I have alredy proved: $f, g$ two density functions. Prove $h(x)=$$\int_{-\infty}^{\infty} g(x-y)f(y) dy$ define a new density function. When $f$ and $g$ are $exp(\lambda)$ it's solved by $\int_{0}^{x} g(x-y)f(y)$ and the integral is solved easily.
Then is asked: $f, g$ are probability density functions of an normal distribution N(0,1), prove h is $N(0,\sqrt{2})$.
I tried: $g(x-y)f(y)=\frac{1}{2\pi}e^{\frac{-x^{2}+2xy-2y^{2}}{2}}$.

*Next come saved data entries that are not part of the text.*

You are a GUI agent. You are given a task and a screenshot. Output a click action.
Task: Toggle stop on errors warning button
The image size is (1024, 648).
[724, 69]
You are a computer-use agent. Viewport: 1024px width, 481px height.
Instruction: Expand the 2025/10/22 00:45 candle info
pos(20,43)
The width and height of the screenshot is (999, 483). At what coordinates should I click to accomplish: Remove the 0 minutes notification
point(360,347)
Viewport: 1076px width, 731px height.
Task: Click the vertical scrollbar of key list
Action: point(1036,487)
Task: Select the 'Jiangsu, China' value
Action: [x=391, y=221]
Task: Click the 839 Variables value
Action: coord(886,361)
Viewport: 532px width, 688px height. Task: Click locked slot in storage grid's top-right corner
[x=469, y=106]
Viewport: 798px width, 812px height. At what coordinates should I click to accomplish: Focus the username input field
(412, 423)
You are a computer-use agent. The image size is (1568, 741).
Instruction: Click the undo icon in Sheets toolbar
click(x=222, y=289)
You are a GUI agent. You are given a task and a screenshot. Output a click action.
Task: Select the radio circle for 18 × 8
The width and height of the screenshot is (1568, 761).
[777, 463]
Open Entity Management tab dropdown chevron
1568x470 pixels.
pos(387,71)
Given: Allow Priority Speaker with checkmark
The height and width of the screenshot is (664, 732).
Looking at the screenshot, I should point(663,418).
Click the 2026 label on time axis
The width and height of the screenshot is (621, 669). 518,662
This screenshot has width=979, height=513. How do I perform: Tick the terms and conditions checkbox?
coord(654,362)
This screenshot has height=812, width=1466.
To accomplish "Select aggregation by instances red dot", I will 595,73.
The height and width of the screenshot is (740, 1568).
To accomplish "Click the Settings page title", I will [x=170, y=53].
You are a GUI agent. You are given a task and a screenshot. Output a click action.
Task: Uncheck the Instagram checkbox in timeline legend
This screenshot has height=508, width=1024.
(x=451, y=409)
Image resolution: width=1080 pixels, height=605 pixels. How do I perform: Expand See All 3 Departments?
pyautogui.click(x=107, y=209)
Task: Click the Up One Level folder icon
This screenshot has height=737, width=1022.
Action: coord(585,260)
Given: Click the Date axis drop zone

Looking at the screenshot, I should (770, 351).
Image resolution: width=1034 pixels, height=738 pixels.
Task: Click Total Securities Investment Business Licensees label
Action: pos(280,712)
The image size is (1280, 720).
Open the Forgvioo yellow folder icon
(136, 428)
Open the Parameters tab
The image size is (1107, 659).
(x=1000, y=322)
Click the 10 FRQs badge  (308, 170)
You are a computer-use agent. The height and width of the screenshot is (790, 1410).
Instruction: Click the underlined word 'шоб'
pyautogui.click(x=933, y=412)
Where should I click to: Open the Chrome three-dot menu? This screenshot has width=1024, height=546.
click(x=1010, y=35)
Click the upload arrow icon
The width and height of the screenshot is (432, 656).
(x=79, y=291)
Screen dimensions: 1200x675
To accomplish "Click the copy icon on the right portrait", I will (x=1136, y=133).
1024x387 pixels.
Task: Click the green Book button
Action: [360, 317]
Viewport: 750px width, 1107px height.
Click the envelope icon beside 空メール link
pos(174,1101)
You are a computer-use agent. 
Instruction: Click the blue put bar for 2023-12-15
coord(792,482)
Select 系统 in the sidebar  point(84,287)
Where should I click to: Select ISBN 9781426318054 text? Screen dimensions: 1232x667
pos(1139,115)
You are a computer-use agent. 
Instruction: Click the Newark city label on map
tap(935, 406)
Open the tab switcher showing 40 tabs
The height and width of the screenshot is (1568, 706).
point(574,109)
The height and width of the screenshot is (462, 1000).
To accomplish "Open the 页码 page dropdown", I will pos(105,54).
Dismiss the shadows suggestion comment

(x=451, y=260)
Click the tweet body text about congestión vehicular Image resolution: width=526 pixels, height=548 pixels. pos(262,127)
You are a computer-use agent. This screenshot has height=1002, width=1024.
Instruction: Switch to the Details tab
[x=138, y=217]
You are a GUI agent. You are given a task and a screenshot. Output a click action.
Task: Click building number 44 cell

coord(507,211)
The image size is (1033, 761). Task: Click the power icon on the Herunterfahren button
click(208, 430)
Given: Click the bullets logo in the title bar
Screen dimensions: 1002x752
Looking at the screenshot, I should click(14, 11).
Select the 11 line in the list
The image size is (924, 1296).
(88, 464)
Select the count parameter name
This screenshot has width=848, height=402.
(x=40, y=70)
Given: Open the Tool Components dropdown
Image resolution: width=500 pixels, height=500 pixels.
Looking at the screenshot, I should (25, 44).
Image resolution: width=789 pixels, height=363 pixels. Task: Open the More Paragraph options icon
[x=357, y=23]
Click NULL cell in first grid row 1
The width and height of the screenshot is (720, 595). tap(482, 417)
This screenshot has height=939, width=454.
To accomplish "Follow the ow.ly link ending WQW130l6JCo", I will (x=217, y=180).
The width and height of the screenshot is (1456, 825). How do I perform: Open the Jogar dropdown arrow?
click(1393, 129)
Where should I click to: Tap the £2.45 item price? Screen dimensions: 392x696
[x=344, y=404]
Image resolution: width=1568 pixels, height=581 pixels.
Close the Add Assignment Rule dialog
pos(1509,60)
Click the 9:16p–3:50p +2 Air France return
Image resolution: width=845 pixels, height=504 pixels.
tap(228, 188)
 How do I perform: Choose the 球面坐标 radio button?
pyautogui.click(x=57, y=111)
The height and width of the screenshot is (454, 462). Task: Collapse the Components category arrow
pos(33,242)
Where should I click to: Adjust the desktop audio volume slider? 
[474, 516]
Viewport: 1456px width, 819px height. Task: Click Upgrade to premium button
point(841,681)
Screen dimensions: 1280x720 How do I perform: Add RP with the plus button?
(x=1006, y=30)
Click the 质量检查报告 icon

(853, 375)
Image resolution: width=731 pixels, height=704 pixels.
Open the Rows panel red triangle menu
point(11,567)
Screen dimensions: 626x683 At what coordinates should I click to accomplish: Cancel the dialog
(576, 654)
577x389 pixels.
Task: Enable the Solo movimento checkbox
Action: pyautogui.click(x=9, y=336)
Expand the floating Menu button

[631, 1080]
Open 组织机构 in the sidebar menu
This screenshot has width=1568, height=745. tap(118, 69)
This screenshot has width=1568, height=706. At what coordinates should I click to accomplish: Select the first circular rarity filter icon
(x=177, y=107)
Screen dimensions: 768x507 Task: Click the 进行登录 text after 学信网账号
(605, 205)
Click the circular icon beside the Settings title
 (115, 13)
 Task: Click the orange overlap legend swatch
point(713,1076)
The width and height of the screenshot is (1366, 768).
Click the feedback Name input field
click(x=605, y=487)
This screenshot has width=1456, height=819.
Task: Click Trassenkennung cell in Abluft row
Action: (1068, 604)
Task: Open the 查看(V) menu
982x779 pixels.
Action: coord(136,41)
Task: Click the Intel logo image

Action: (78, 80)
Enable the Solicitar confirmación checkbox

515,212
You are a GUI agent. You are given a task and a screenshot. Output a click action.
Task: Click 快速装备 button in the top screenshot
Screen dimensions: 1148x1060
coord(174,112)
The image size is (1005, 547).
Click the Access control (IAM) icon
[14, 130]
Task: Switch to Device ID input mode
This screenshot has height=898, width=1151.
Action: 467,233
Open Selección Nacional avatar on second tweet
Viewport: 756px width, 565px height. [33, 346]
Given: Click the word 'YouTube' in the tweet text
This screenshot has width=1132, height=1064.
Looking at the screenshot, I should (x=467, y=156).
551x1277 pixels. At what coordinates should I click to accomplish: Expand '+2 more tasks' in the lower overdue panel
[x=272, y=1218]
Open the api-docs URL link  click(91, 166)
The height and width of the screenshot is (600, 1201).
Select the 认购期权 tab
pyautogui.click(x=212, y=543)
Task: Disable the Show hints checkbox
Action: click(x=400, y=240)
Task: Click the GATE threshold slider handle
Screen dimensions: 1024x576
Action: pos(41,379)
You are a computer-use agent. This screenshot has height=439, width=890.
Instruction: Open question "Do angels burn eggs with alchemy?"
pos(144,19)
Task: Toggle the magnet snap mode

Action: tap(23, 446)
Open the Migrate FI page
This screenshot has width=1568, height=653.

But i can't integrate that expresion and $N(0,\sqrt2)=\frac{1}{2\sqrt\pi}e^{\frac{-x^{2}}{4}}$ is such diferente form the other expression. For example, $\pi$ and $\sqrt\pi$
I assume by $N(0, \sqrt{2})$ you mean a normal variable with mean $0$ and variance $2$. Since $h(x)$ is the convolution of $f$ and $g$, and $f,g$ are the p.d.f of two independent normal variables, $h$ is the p.d.f of the sum of two standard normal variables, which has mean $0$ and variance $2$.
$h(x)=\int_{-\infty}^\infty g(x-y)f(y)dy$
$h(x)=\int_{-\infty}^\infty \frac{1}{\sqrt{2\pi}}\exp\Big[ -\frac{(x-y)^2}{2}\Big] \frac{1}{\sqrt{2\pi}}\exp\Big[ -\frac{y^2}{2}\Big]dy$
$=\int_{-\infty}^\infty \frac{1}{\sqrt{2 \pi} \sqrt{2 \pi}} \exp \Big[ -\frac{(x-y)^2+y^2}{2}\Big]dy$
$=\int_{-\infty}^\infty \frac{1}{\sqrt{2 \pi} \sqrt{2 \pi}} \exp \Big[ -\frac{2y^2-2xy+x^2}{2}\Big]dy$
$=\int_{-\infty}^\infty \frac{1}{\sqrt{2 \pi} \sqrt{2 \pi}} \exp \Big[ -\frac{y^2-2y\frac{x}{2}+\frac{x^2}{2}}{2 \frac{1}{2}}\Big]dy$
$=\int_{-\infty}^\infty \frac{1}{\sqrt{2 \pi} \sqrt{2 \pi}} \exp \Big[ -\frac{y^2-2y\frac{x}{2}+\frac{x^2}{4}+\frac{x^2}{4}}{2 \frac{1}{2}}\Big]dy$
$=\int_{-\infty}^\infty \frac{1}{\sqrt{2 \pi} \sqrt{2 \pi}} \exp \Big[ -\frac{(y-\frac{x}{2})^2+\frac{x^2}{4}}{2 \frac{1}{2}}\Big]dy$
taking all $x$ terms out of the integral, and multiplying the denominator by $\frac{\sqrt{2}}{\sqrt{2}}$
$=\frac{1}{\sqrt{2\pi} \sqrt{2}}\exp \Big[ -\frac{1}{2}\frac{x^2}{2}\Big]\int_{-\infty}^\infty \frac{1}{\sqrt{2 \pi} \frac{1}{\sqrt{2}}} \exp \Big[ -\frac{1}{2}\frac{(y-\frac{x}{2})^2}{ (\frac{1}{\sqrt{2}})^2}\Big]dy$
Now, recall that
$\frac{1}{\sqrt{2 \pi} \frac{1}{\sqrt{2}}} \exp \Big[ -\frac{1}{2}\frac{(y-\frac{x}{2})^2}{ (\frac{1}{\sqrt{2}})^2}\Big]$ is the p.d.f. of a normal variable $y$ with mean $\frac{x}{2}$ and standard deviation $\frac{1}{\sqrt{2}}$, therefore its integral from $-\infty$ to $\infty$ should be one for every $x$. Which means
$h(x)=\frac{1}{\sqrt{2\pi} \sqrt{2}}\exp \Big[ -\frac{1}{2}(\frac{x}{\sqrt{2}})^2\Big]$ which is the pdf of a normal variable with mean $0$, and variance $2$.
Sorry for keeping the improper fraction $\frac{1}{\sqrt{2}}$, as it was for illustrative purposes.